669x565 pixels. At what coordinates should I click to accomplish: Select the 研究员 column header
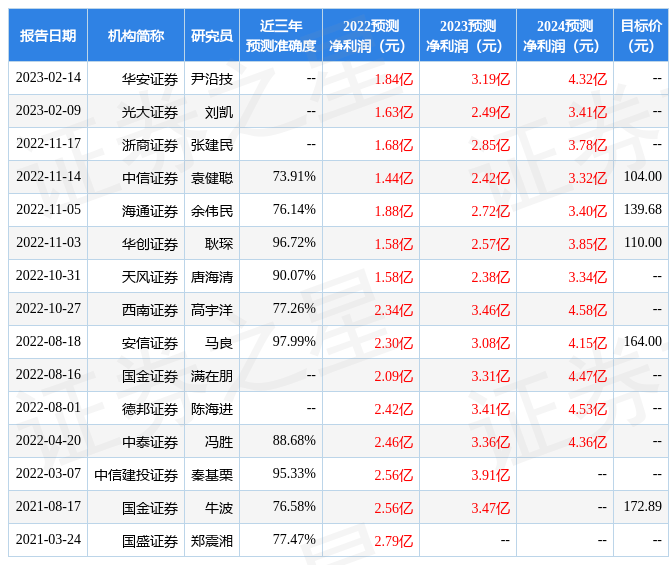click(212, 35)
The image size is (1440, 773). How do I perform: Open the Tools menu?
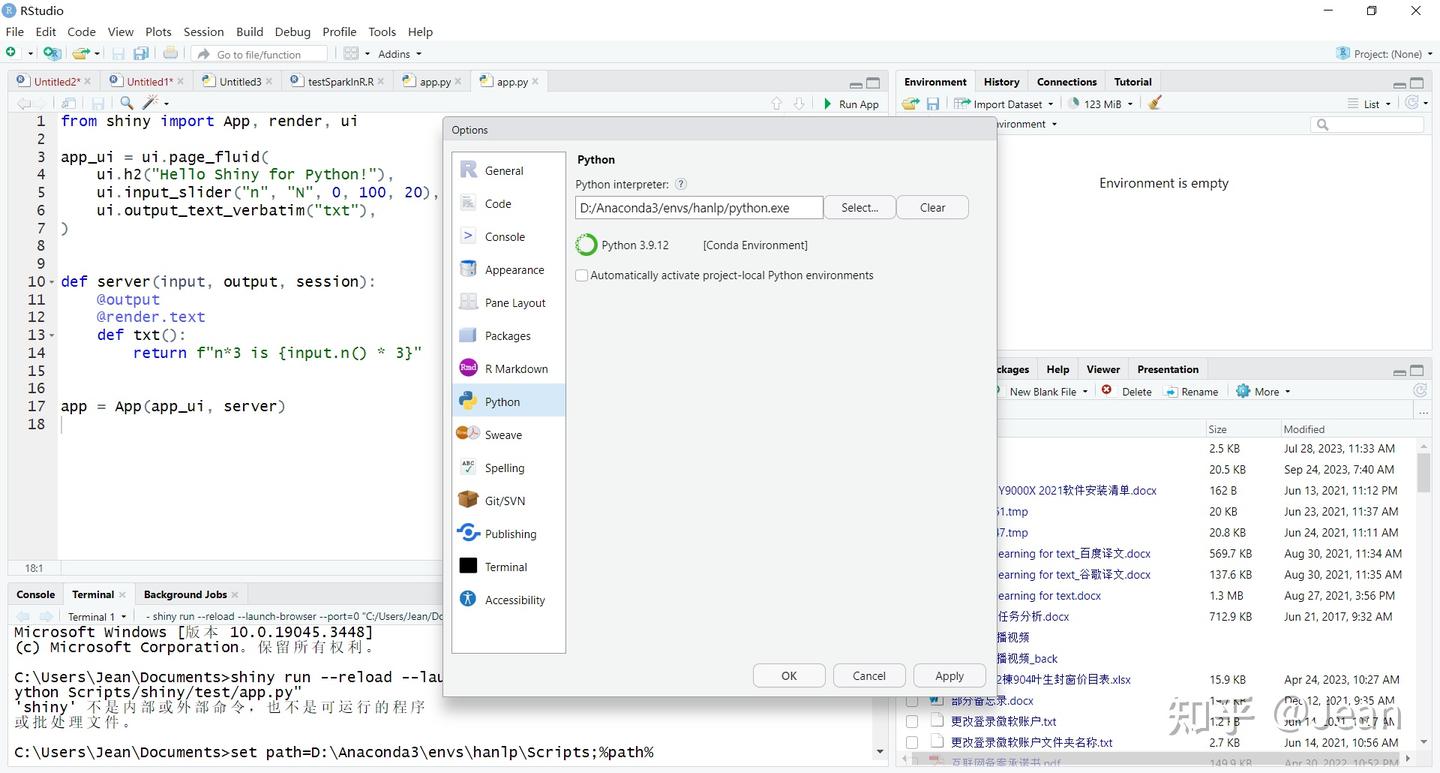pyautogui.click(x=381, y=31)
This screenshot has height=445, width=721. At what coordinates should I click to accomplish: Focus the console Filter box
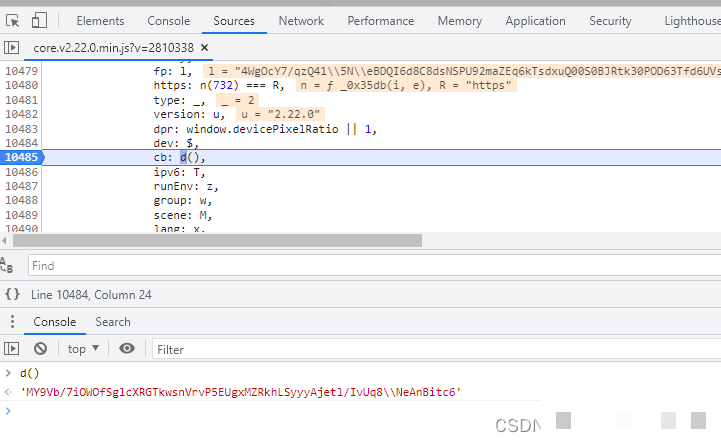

※

Transcribe all records verbatim, no pictures.

▸ SOLUTION FOR THIS PROBLEM:
669x565 pixels. At what coordinates should I click to accomplish: Select the 研究员 column header
click(212, 35)
The image size is (1440, 773). How do I perform: Open the Tools menu?
pyautogui.click(x=381, y=31)
This screenshot has height=445, width=721. At what coordinates should I click to accomplish: Focus the console Filter box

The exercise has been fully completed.